By Kristoff De Turck - reviewed by Aldwin Keppens
Last update: Jan 12, 2026

Friday’s tape was a neat little paradox: a weaker jobs report helped push the strongest indexes to new records. AI optimism stayed the headline, first in chips, then in power, while Washington kept investors on their toes with tariffs, housing “policy,” and some very loud Venezuela talk.
The S&P 500 finished at 6,966.28 (+0.65%) and notched a record close, while the Dow ended at 49,504.07 (+0.48%), still less than 500 points from the psychologically ridiculous 50,000 milestone. The Nasdaq tagged along at 23,671.35 (+0.82%).
The catalyst was the December jobs report: +50,000 payrolls (below expectations), while unemployment improved to 4.4%. That combo is basically catnip for the “Fed cuts later this year” crowd.
And yes, revisions mattered too (downward), reinforcing the “slowing but not breaking” narrative.

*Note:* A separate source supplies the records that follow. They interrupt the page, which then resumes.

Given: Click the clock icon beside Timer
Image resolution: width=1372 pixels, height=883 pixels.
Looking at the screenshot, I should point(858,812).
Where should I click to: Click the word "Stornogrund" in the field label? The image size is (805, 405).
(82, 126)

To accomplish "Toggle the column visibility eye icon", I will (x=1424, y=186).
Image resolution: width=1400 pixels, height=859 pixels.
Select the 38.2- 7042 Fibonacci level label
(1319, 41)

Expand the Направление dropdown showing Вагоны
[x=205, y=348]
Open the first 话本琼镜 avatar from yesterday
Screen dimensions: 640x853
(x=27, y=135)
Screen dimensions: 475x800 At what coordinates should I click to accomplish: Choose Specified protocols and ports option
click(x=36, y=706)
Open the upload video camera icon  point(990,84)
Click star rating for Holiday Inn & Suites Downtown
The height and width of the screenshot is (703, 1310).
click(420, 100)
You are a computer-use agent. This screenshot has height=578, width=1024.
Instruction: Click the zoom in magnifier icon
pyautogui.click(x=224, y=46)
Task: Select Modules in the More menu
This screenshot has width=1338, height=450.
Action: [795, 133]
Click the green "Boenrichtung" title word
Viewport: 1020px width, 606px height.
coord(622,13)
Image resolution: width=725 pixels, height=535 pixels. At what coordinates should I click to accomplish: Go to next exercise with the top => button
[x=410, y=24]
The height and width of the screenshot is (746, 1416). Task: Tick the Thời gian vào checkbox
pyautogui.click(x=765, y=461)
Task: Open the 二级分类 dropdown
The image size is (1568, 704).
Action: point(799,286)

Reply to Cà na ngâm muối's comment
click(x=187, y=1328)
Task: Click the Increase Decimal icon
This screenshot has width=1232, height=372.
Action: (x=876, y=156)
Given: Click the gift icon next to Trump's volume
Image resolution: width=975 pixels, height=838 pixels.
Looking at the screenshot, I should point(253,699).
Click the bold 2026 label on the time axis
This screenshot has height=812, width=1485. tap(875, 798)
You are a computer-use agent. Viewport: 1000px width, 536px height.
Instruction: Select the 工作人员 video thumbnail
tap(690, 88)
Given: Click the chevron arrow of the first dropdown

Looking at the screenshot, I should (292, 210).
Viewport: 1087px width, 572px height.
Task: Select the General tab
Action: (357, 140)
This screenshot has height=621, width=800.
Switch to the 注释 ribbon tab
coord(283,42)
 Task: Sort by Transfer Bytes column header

The AI supply chain stayed front-and-center, and the market got more selective about which picks-and-shovels it wants.
Sandisk (SNDK | +12.81%) ripped higher after Mizuho cranked its price target from 250 to 410.
Micron (MU | +5.53%) stayed hot as analysts leaned into the “AI memory supercycle” idea.
On the broader chip tape, Lam Research (LRCX | +8.66%) surged after a target hike, and Broadcom (AVGO | +3.76%) helped drag the index higher.
Then came the headline whiplash: Intel (INTC | +10.8%) popped after President Trump praised CEO Lip-Bu Tan, proof that in 2026, a social post can still move a $100B+ company like it’s a microcap.
The other standout pocket was housing, after Trump pushed a plan involving $200B in mortgage-bond purchases via the housing GSE ecosystem.
That spilled into everything interest-rate-sensitive:
Home Depot (HD | +4.19%) was a top Dow contributor.
Homebuilders jumped: Lennar (LEN | +8.85%) and D.R. Horton (DHI | +7.80%) moved like rates just got cut 50 bps.
Even “housing transaction + mortgage machinery” stocks plays flew: loanDepot (LDI | +19.26%), Rocket Companies (RKT | +9.65%), and Opendoor (OPEN | +13.37%).
Two big “overhang” items refused to go away:
Tariffs: The U.S. Supreme Court didn’t issue a ruling Friday on the legality of Trump’s sweeping tariffs, leaving markets waiting for clarity that could hit trade policy (and volatility) hard when it finally lands.
Oil + Venezuela/Iran risk: WTI hovered around the $58 handle, with the move tied to supply-disruption concerns (Venezuela and Iran were top-of-mind).
The euro ended near 1.1636 versus the dollar, basically reinforcing that FX traders are still pricing the U.S. as “higher-for-longer-ish,” even when jobs data softens.
If you’re wondering what could spoil the party: it’s not earnings yet, it’s policy uncertainty. A tariffs ruling could reprice risk fast, and the Fed leadership drama is already starting to matter as Powell’s term end approaches in May 2026.